Segment Start: Source document

Finding out someone’s house has burned down is shocking. How can you help and what can you do? Below is a list on how to help. There is a lot you can do and most of it costs you $0 and very little time. Don’t worry about stepping on toes. When someone loses everything, they need everything. You make a big difference in someone’s life after the fire when you take direct action.
1. Offer your condolences and ask how you can help. You may simply need to help the victims process their shock and grief.
2. “Are you okay?” and “How can I help you?” are good starts, but I find the more direct, “What do you need?” to be the best thing you can say. Figurative questions require thought processing and someone in shock can’t do this too well. So asking if the person is okay followed by asking what a person needs is a good enough combo, especially if you can add a hug or an arm around the shoulders for support. Nothing else is really needed and this is such a delicate time that there really is no euphemism that will work. Keep it simple.

Segment End: Source document
Segment Start: Source data

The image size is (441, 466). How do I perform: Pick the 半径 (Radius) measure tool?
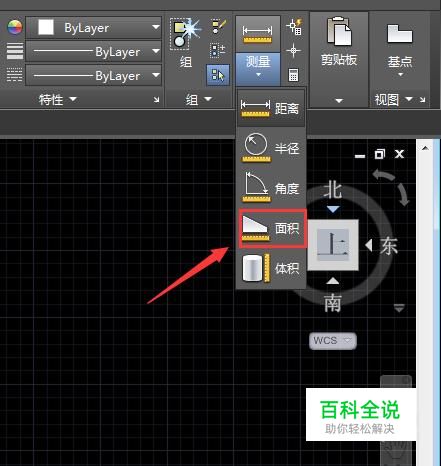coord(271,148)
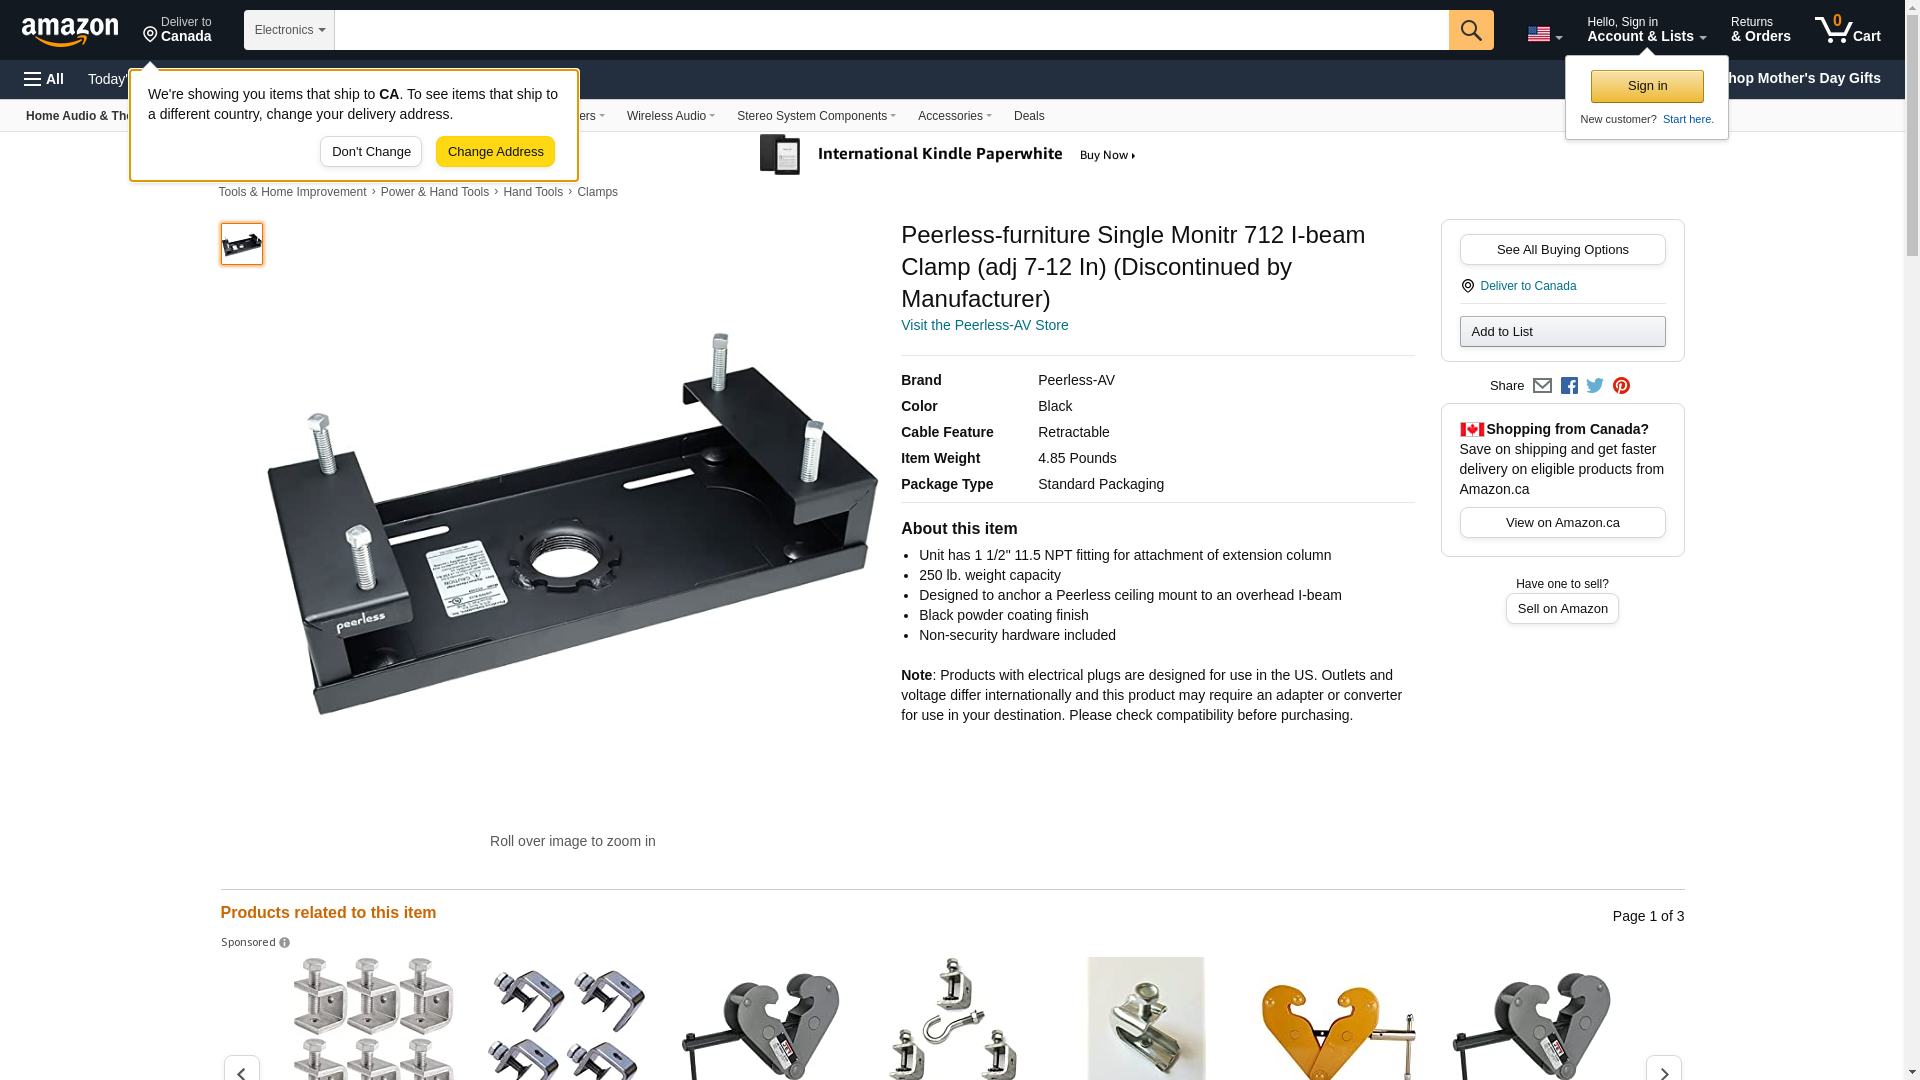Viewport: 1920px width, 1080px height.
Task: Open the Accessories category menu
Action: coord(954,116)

Segment End: Source data

▶ Work instruction
Answer these from the text on helping after a house fire:
(a) How much does most of the help listed cost?
(b) Which question does the writer find the best thing to say?
(c) What can someone in shock not do too well?

▶ Exercise solution
(a) $0
(b) "What do you need?"
(c) Thought processing, which figurative questions require